Professor Eve is Chair of Literature, Technology and Publishing at Birkbeck, University of London. He is the author of four books, including Open Access and the Humanities: Contexts, Controversies and the Future (Cambridge UP: 2014). Martin is well-known for his work on open access and HE policy, appearing before the UK House of Commons Select Committee BIS Inquiry into Open Access, writing for the British Academy Policy Series on the topic, being a steering-group member of the OAPEN-UK project, the Jisc National Monograph Strategy Group, the SCONUL Strategy Group on Academic Content and Communications, the Open Knowledge Foundation’s Open Access Steering Group, the Jisc Scholarly Communications Advisory Group, the Collaborative Knowledge Foundation advisory board, the California Digital Library/University of California Press’s Humanities Book Infrastructure advisory board, and the HEFCE Open Access Monographs Expert Reference Panel (2014) and founding the Open Library of Humanities.

http://www.bbk.ac.uk/english/our-staff/full-time-academic-staff/martin-eve

Photographs to 3D Models: Introduction to Structure from Motion

#DAHRG’s second workshop offered participants a chance to learn how to create three-dimensional models of objects through structure-from-motion (SfM) with Robert Kaleta (UCL).

SfM is an increasingly popular photogrammetric technique that allows its users to turn a set of photographs into a 3D model which can be explored further, shared online, or 3D printed. Many public institutions, cultural heritage organisations and outreach projects are increasingly relying on this technique to document, and open up their collections to a wider audience.

The workshop covered:

  • General introduction to structure-from-motion
  • Data capture using a digital camera
  • Common errors and problems with data collection
  • Data processing using the leading commercial software (PhotoScan)
  • Creating 3D models of objects provided by the Courtauld Institute of Art
  • Exporting and sharing the models online

About Robert Kaleta:

Robert is a PhD candidate at the Institute of Archaeology, UCL. He has created 3D models for the British Museum and the MicroPasts project. Most recently he has been responsible for the creation and management of 3D objects for the Paul Mellon Centre funded Digital Pilgrim Project which aims  to digitise the British Museum’s collection of medieval pilgrimage badges.

The IIIF: WWWhat? How?

On Tuesday 17 October 2017, we welcomed Geoff Moss (The Courtauld ) to #DAHRG. He provided us with an introduction to the International Image Interoperability Framework (IIIF). You can catch up with Geoff’s presentation and view all the live demos here:

Full details:

An ever-expanding community of the world’s leading research libraries and image repositories are aiming to collaboratively produce an interoperable technology and community framework for image delivery. This initiative is known as IIIF. You may have heard of their work if you have used viewers such as Diva.js or Mirador.
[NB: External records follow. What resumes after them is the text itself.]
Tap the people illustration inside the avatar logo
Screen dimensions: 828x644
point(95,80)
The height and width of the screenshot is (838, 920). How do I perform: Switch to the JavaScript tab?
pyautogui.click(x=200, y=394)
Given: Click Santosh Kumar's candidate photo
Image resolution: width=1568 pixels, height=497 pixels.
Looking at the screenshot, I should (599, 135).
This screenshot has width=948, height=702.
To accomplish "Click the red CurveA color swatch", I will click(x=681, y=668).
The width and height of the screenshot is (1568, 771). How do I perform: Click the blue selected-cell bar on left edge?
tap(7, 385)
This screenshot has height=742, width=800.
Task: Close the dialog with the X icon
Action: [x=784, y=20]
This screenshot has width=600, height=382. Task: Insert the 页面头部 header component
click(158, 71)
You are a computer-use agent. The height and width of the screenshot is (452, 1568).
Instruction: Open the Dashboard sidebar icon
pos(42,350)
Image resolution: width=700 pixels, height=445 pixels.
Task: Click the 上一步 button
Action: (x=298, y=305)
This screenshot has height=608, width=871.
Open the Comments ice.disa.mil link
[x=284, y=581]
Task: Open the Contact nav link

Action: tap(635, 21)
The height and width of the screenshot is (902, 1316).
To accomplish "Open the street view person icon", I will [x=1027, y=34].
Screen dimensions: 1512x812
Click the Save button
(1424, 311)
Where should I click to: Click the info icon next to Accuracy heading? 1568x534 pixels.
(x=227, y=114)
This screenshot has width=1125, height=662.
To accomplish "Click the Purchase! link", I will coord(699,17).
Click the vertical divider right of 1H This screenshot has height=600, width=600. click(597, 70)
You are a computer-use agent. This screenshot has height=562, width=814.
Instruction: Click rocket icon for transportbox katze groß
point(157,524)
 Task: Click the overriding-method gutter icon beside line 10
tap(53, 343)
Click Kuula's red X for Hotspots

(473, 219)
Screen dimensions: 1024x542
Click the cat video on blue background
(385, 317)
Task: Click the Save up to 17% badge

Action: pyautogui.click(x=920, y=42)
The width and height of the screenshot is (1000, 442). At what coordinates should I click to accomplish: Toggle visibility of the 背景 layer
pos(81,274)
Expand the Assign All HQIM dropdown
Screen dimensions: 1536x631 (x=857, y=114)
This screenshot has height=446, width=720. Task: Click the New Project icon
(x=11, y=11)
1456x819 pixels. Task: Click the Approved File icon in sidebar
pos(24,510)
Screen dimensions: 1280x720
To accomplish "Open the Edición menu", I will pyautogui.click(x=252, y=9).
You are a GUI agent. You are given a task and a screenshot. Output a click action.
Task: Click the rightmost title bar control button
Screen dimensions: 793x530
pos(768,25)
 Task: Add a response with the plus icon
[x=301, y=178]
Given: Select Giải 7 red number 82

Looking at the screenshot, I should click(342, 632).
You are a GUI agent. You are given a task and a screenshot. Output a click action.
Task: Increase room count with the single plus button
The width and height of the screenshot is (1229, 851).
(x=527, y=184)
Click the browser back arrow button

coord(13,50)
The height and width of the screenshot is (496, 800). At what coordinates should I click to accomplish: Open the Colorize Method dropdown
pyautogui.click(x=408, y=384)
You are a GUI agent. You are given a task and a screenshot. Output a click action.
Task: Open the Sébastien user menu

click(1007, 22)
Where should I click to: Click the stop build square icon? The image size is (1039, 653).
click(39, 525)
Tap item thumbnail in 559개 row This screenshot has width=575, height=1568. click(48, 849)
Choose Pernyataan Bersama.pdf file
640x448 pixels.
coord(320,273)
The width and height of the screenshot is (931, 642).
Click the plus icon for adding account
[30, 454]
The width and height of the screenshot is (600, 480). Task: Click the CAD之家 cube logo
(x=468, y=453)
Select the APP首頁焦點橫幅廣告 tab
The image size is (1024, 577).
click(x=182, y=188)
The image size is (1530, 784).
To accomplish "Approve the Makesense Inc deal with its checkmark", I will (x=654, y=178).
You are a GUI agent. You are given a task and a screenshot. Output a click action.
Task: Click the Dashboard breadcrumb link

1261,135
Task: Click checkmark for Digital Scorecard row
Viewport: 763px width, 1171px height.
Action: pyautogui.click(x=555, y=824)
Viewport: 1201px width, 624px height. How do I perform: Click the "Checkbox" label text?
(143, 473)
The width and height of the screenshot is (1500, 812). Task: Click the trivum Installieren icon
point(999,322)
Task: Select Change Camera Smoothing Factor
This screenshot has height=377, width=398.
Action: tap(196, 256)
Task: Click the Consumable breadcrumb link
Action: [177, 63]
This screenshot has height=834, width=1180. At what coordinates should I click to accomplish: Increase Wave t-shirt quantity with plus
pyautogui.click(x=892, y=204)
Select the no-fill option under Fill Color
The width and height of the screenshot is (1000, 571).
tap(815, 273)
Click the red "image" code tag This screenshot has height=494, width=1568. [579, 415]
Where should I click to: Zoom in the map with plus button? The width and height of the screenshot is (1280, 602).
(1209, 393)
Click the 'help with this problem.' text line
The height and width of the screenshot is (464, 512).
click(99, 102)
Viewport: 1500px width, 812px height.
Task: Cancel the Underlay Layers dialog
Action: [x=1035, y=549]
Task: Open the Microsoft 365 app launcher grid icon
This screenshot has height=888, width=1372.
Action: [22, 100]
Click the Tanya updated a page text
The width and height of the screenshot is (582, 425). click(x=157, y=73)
Access to image-based resources is fundamental to art historical research and scholarship, so #DAHRG championed the initiative at the group’s first workshop of  2017/18.

In this film, Geoff Moss introduce us to IIIF; tells us about the initiative’s history and aims; and demonstrates ways in which it could help you with your work – both in terms of research and presentation.

Geoff is the Web Developments Manager here at The Courtauld and has more than a decade’s experience working in higher education and web technology – both within universities and through his own business.